Shape Bias at a Glance: Comparing Human and Machine Vision on Equal Terms
4 November 2021 – 15:00 GMT – Note unusual time
Katherine Hermann, Department of Psychology, Stanford University, USA
Recent work has highlighted a seemingly sharp divergence between human and machine vision: studies have argued that, whereas people exhibit a shape bias, preferring to classify objects according to their shape (Landau et al. 1988, Kucker et al. 2019), standard ImageNet-trained CNNs prefer to use texture (Geirhos et al. 2018). On the CNN side, how prevalent is this bias, and where does it come from? I will present evidence that, while both model architecture and training objective affect a model’s level of texture bias, the statistics of the training data are the most important factor, and that naturalistic data augmentation schemes can ameliorate texture bias and improve generalization to out-of-distribution images.

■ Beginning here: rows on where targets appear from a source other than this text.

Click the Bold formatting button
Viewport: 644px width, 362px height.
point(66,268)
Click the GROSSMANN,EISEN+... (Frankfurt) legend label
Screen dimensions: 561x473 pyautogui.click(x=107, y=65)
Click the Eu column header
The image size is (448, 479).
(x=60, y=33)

On the human side, existing studies have tested people under conditions different than those faced by a feedforward CNN; does the human–machine divergence remain when testing condition are more fairly aligned? In experiments using brief stimulus presentations, we find that people do still rely on shape more than texture, although texture information plays more of a role than previously reported. Comparing this more moderate shape bias to that of models trained with naturalistic data augmentations suggests that human and machine vision may not be as mismatched as previously believed.
Short Bio: Katherine Hermann is a PhD candidate and NSF Graduate Research Fellow at Stanford University (Psychology Department). She studies representations in neural models, including how inductive biases and training data interact to shape learning, and when and how model behaviors and representations differ from those of people.